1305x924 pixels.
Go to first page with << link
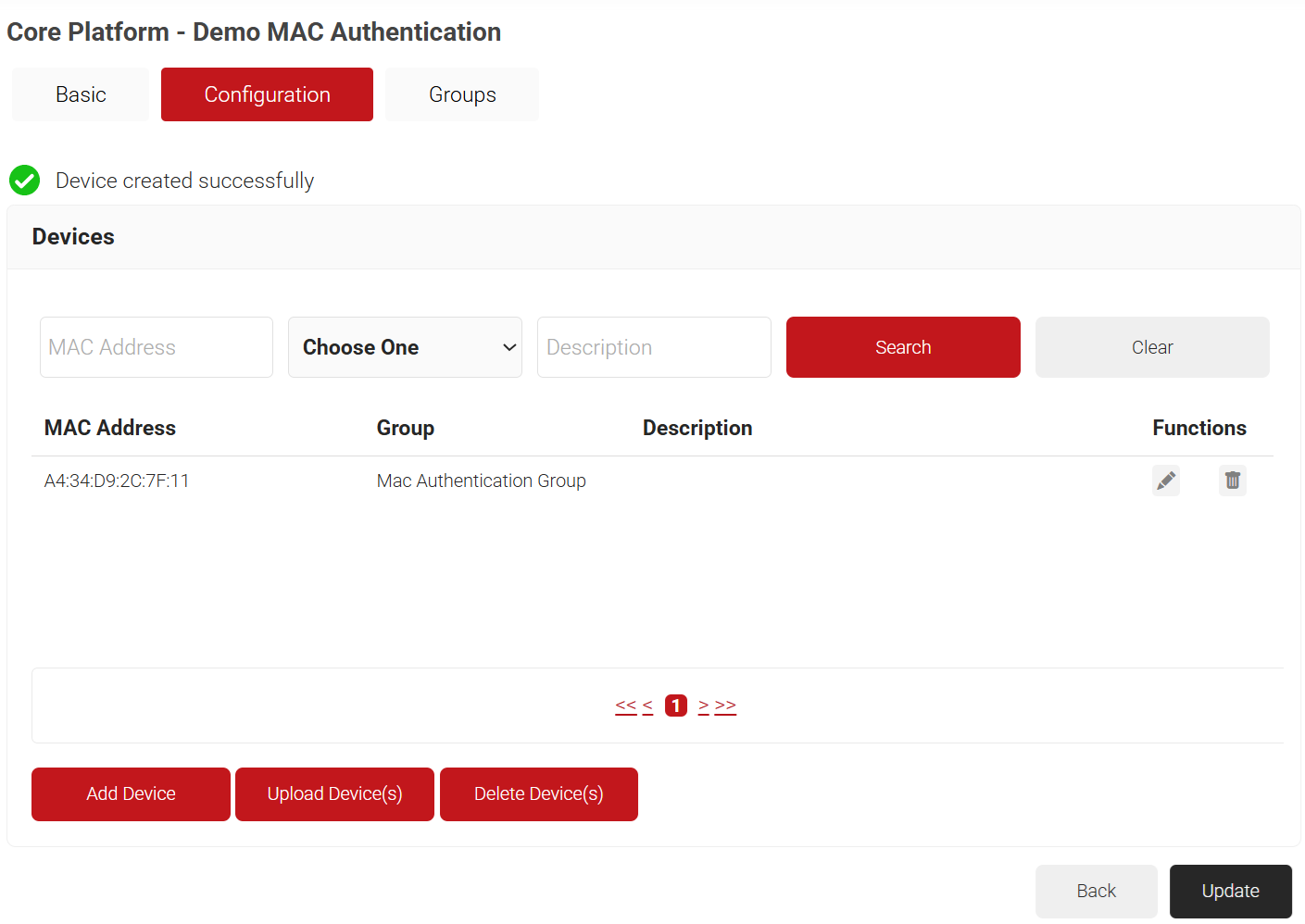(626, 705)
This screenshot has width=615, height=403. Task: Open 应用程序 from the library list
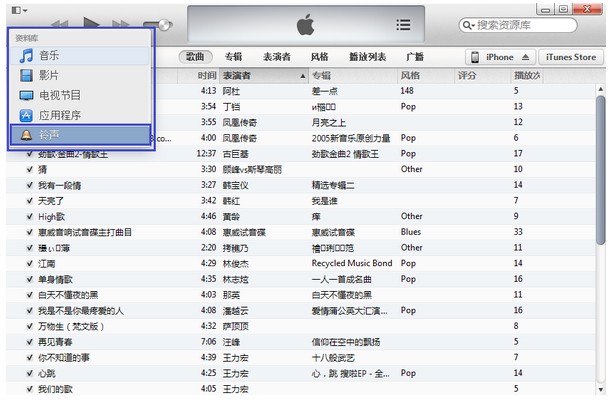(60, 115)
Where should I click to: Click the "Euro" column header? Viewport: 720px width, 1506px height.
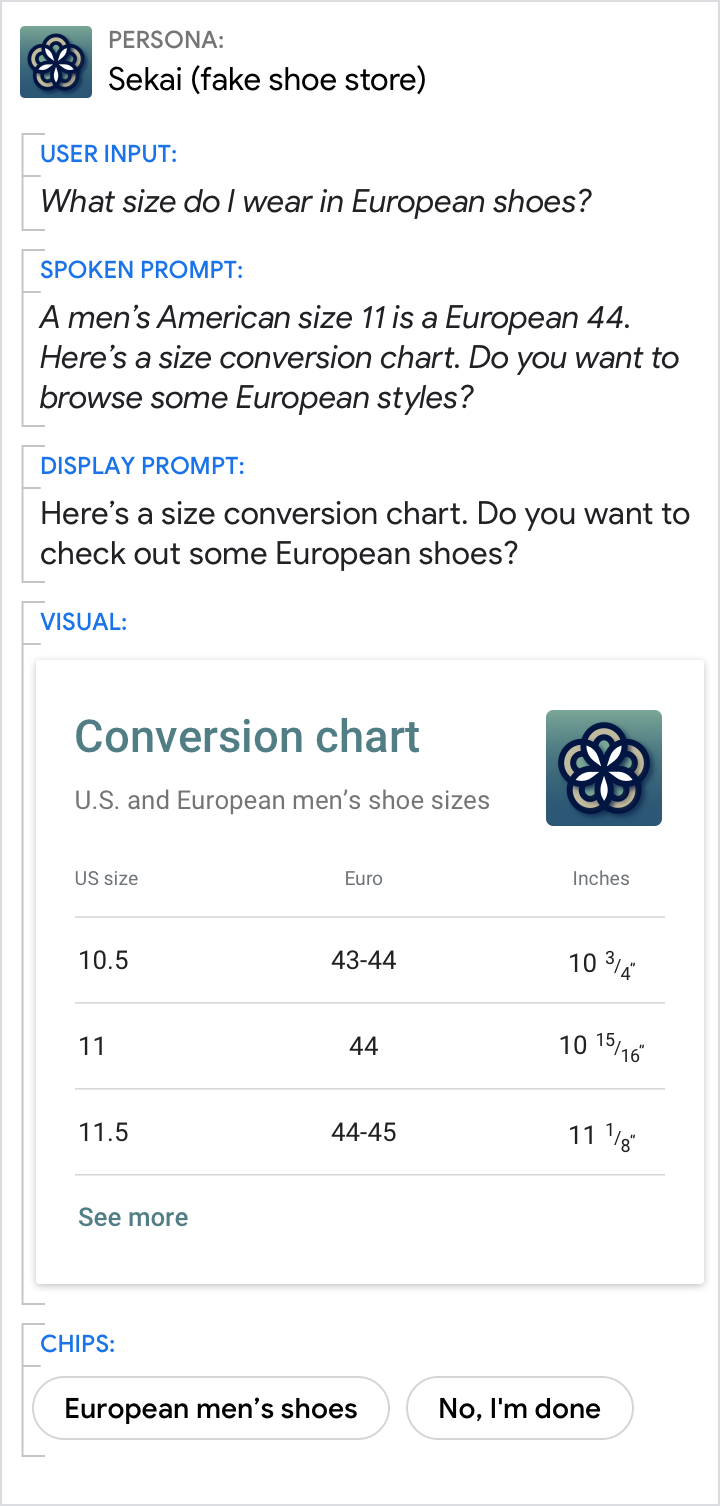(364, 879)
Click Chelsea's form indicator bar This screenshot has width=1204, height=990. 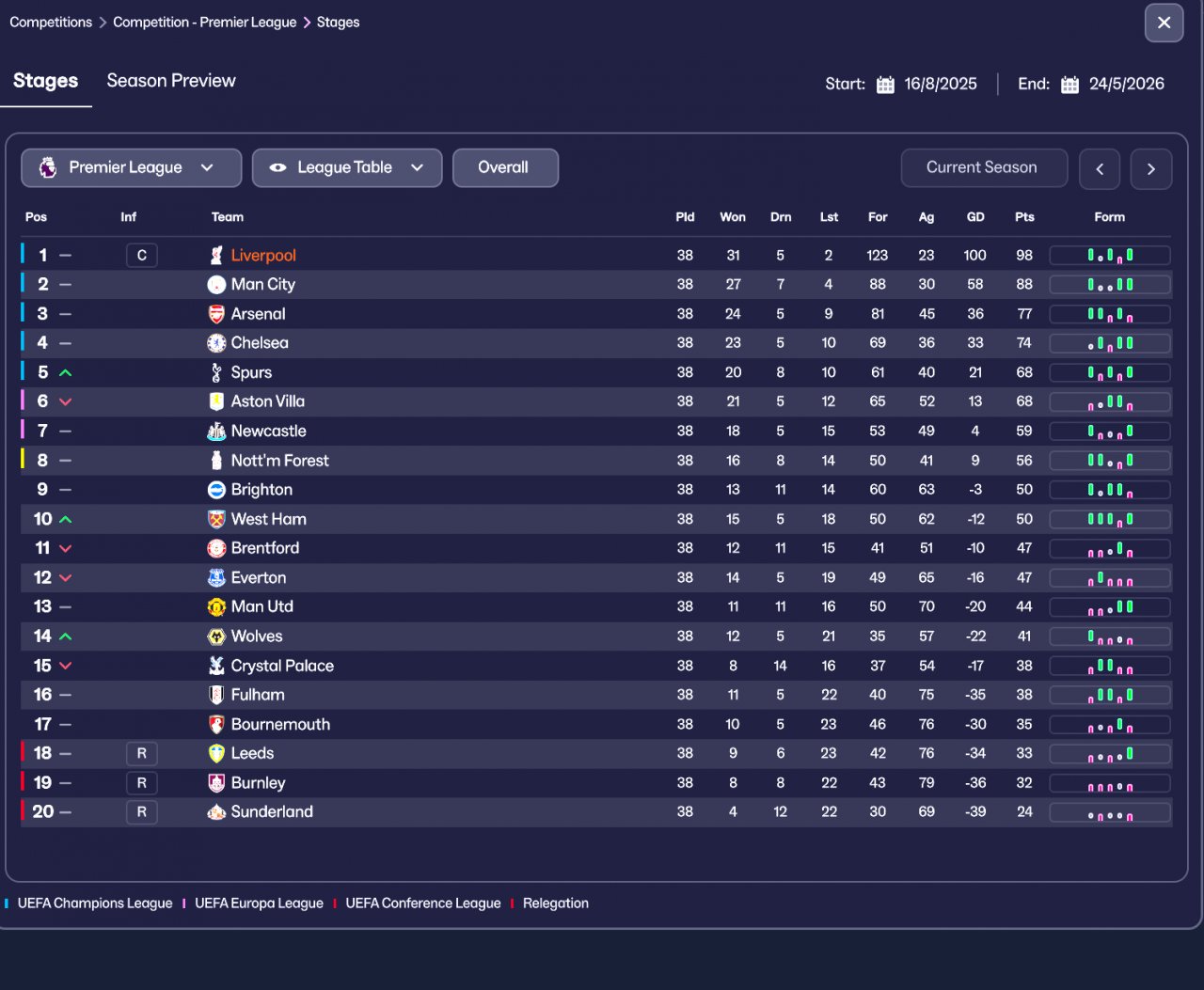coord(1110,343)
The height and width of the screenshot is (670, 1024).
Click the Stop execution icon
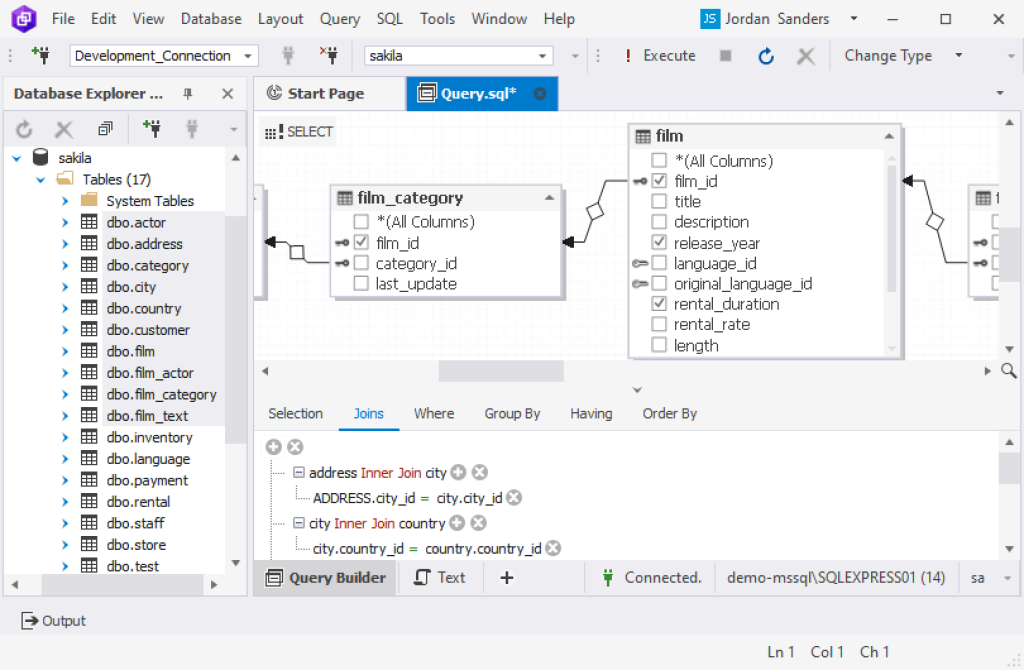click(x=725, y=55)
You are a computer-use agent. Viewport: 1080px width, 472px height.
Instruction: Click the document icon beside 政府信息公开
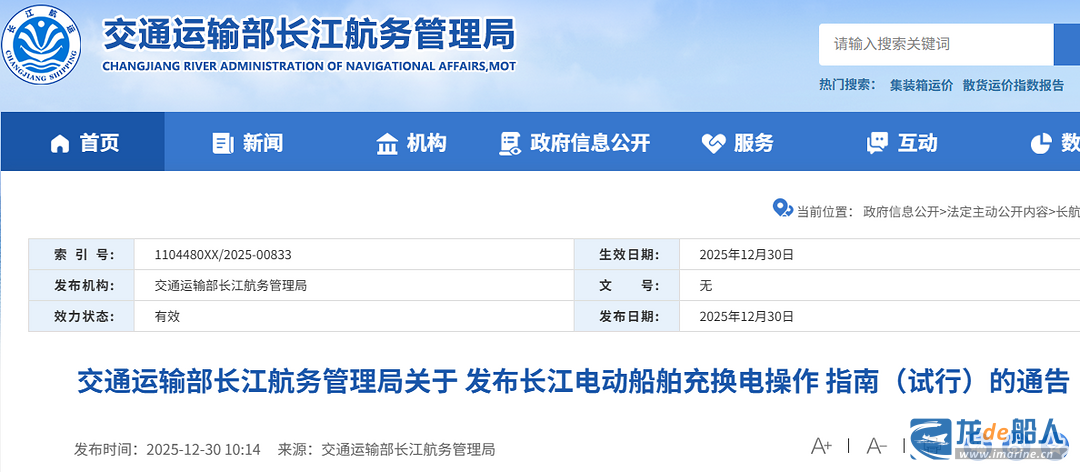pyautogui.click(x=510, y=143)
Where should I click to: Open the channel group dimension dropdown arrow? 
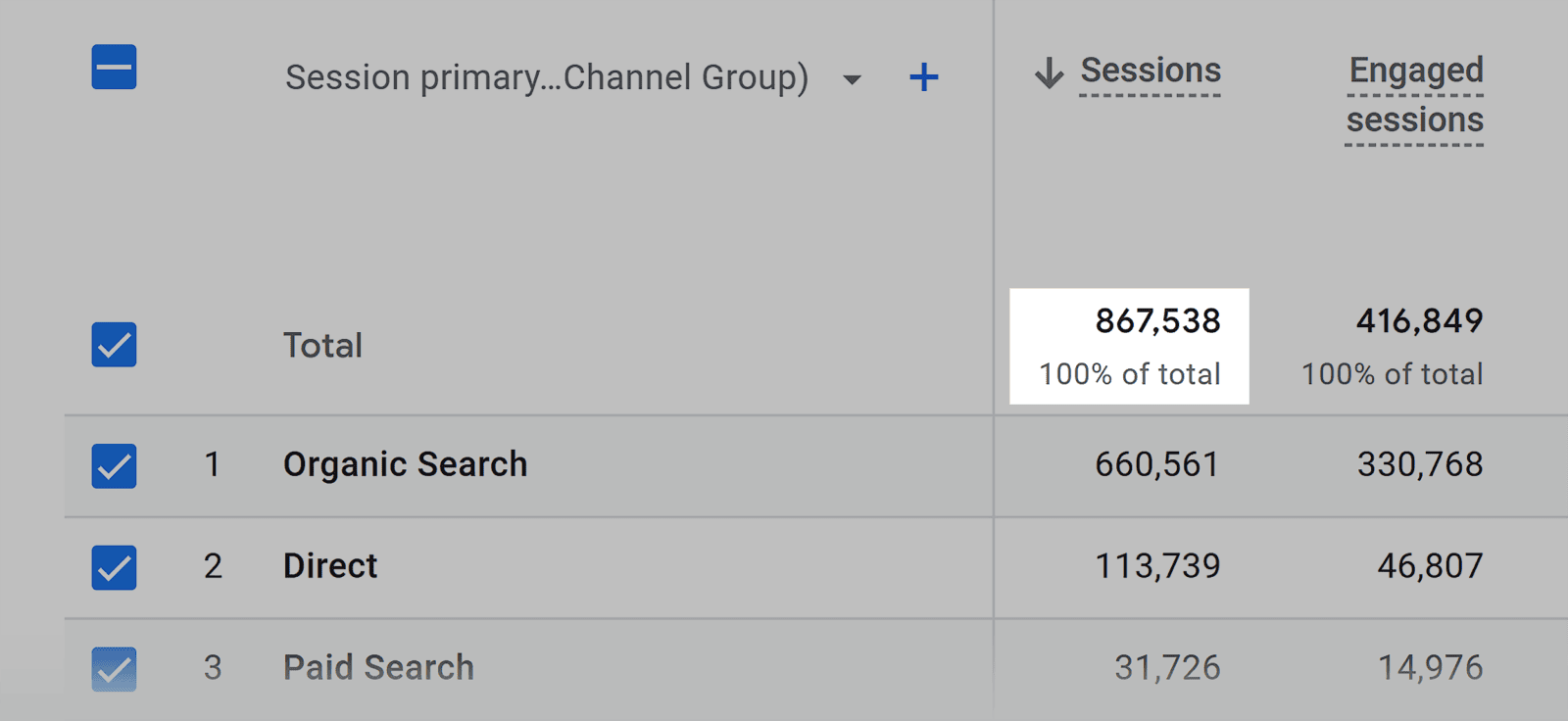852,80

···

Rewrite the lines from the one with "You are a computer-use" through the end of the lines, changing "dropdown" to "drop-down" and keeping everything else the same. Leave the pictures out.

You are a computer-use agent. Viewport: 1080px width, 472px height.
Instruction: Click the document icon beside 政府信息公开
pyautogui.click(x=510, y=143)
Where should I click to: Open the channel group dimension drop-down arrow? 
852,80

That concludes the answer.